A l'époque des faits, il avait d'abord avoué être l'auteur de ces meurtres avant de se rétracter, évoquant les méthodes d' interrogatoire.


Sa condamnation à mort avait cependant été confirmée en 1980 par la Cour suprême japonaise.


En 2014, un tribunal avait admis des doutes sur sa culpabilité après que des tests ont montré que l'ADN retrouvé sur des vêtements ensanglantés ne correspondait pas au sien.


Ce qu'a confirmé le juge jeudi, en expliquant que "les enquêteurs ont altéré les vêtements en mettant du sang dessus".


Après cet épisode, M. Hakamata avait été relâché. Mais le chemin pour obtenir ce procès en révision fut particulièrement long et tortueux.


Sur appel du parquet, la Haute Cour de Tokyo a remis en cause en 2018 la fiabilité des tests ADN et annulé la décision de 2014, sans pour autant renvoyer M. Hakamata en prison.

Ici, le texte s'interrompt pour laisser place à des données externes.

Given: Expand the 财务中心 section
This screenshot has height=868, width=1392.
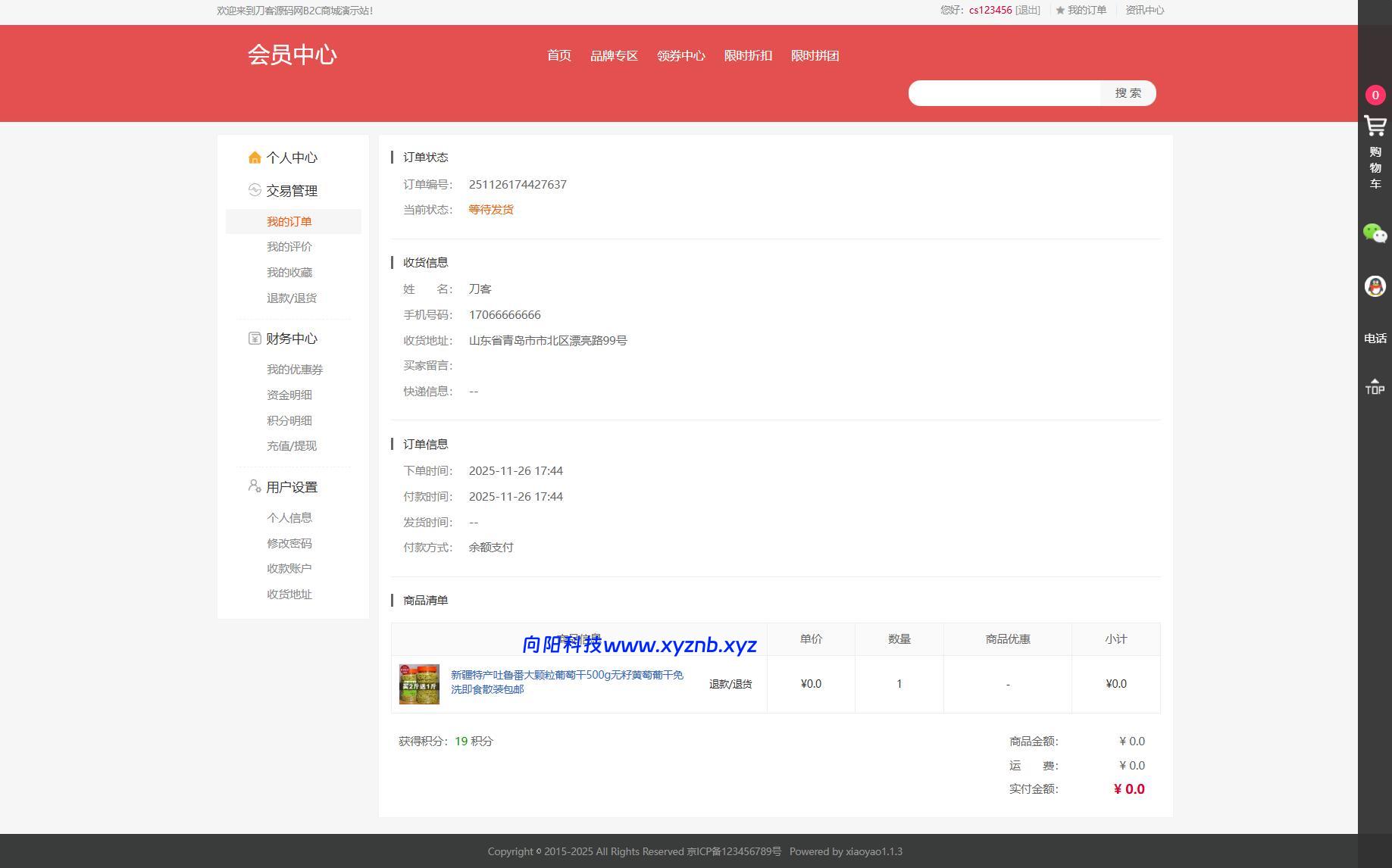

En 2020, nouveau rebondissement: la Cour suprême a cassé la décision qui empêchait M. Hakamata d'être rejugé. Et c'est donc le verdict de ce procès en révision qu'attendaient Hakamata, ses proches, dont la cheffe de file est sa soeur Hideko, 91 ans, et ses supporters.

"C'est un très long combat"

Ce verdict réjouit évidemment ses partisans, massés devant le Tribunal dès le début de journée.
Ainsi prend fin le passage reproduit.